• Sue Lamoree

The end of the world as I knew it (and I feel fine)



On my fortieth birthday, I was diagnosed with a condition known as Transverse Myelitis (TM). The life I knew ended that day and a new life began.

The following is an excerpt taken from the first entry of my journal chronicling my experiences with TM over the past twenty-four years. I hope my posts encourage people to have courage and faith as they read my humorous, spiritual and sometimes challenging anecdotes about life from a quadriplegic’s perspective.

“Transverse myelitis is an inflammation of the spinal cord. The term myelitis refers to inflammation of the spinal cord; transverse refers to the pattern of changes in sensation. Symptoms include pain, sensory problems, weakness in the legs and possibly the arms, and bladder and bowel problems.
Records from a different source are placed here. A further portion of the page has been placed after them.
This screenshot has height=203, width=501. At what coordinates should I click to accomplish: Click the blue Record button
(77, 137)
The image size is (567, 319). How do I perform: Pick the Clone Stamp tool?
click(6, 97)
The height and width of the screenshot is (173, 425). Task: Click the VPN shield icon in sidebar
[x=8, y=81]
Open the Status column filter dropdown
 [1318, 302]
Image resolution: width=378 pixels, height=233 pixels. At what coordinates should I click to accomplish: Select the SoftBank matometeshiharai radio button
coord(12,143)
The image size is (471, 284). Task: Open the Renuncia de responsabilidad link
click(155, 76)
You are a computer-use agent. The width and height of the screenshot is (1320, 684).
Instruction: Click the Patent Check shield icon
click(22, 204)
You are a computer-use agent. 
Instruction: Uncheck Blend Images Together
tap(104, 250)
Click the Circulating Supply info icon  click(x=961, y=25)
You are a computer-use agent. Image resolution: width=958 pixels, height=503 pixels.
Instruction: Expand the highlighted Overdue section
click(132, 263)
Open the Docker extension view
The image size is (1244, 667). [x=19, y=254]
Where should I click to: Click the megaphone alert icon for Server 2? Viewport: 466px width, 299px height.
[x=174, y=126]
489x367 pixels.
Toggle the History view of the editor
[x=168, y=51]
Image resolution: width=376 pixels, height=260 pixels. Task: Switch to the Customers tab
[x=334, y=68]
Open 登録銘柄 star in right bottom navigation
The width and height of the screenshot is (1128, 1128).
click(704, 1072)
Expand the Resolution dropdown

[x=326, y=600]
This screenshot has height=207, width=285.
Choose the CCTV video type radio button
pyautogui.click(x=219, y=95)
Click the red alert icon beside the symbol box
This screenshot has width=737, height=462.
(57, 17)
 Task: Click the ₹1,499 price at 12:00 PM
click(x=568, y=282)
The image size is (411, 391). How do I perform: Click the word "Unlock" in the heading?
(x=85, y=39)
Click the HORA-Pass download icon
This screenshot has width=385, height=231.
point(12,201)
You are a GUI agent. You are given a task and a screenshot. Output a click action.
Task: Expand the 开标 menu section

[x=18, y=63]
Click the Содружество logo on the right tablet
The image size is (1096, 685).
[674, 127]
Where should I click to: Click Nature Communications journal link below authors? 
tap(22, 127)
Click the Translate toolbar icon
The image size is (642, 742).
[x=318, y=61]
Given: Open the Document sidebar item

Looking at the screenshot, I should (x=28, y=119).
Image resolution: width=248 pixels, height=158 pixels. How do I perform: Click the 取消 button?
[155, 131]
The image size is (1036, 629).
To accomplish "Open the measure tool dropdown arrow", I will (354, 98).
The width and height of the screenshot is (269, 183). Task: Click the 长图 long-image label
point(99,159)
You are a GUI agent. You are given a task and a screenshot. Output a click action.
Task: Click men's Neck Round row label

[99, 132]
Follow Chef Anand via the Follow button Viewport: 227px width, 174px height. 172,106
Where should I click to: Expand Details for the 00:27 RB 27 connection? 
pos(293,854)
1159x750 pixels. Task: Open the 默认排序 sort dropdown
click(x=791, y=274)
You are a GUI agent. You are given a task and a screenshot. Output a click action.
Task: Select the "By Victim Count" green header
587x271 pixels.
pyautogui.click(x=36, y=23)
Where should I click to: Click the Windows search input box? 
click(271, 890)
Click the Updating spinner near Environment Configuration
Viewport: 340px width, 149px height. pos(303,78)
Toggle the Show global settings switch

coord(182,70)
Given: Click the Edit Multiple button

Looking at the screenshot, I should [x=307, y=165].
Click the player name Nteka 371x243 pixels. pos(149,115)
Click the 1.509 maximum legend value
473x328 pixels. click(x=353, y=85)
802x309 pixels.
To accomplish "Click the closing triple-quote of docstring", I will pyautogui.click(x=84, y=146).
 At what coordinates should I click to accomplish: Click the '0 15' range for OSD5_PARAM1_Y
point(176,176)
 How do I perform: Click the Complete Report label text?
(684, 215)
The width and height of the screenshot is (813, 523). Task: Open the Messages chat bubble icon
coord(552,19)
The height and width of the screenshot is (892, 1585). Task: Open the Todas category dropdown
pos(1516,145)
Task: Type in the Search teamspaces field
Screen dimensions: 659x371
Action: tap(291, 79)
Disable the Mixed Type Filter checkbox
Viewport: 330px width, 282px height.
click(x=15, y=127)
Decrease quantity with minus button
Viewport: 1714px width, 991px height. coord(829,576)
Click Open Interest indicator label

The symptoms may develop suddenly (over a period of hours) or over days or weeks.”

My symptoms manifested themselves over a period of months. I first noticed an inability to walk short distances without requiring regular rest intervals. My immediate reaction—exercise. I spent weeks walking around my neighborhood and running in place in my 550 sq. ft. apartment, without any noticeable improvements.

Next, I noticed the occasional leg jump and that I was unintentionally walking into plants and walls. I knew something wasn’t right, but I was terrified and surprisingly embarrassed. Eventually I visited my Primary Care physician who referred me to a Neurologist. Now I know why doctor’s offices are always equipped with boxes of Kleenex. The neurology specialty was probably the LAST area I wanted to consider. And yet it was the underlying fear that haunted me from the onset of my symptoms.

The Journey Begins

The first order of business was to undergo an MRI of my brain and spinal cord, which confirmed I had a lesion on the C5 level of my spinal cord. Good news—it wasn’t on my brain which could result in blindness, breathing difficulties and speech impairment among other things. Bad news—the lesion was on my cervical spine which meant my entire body was affected by the damage it was causing to my central nervous system.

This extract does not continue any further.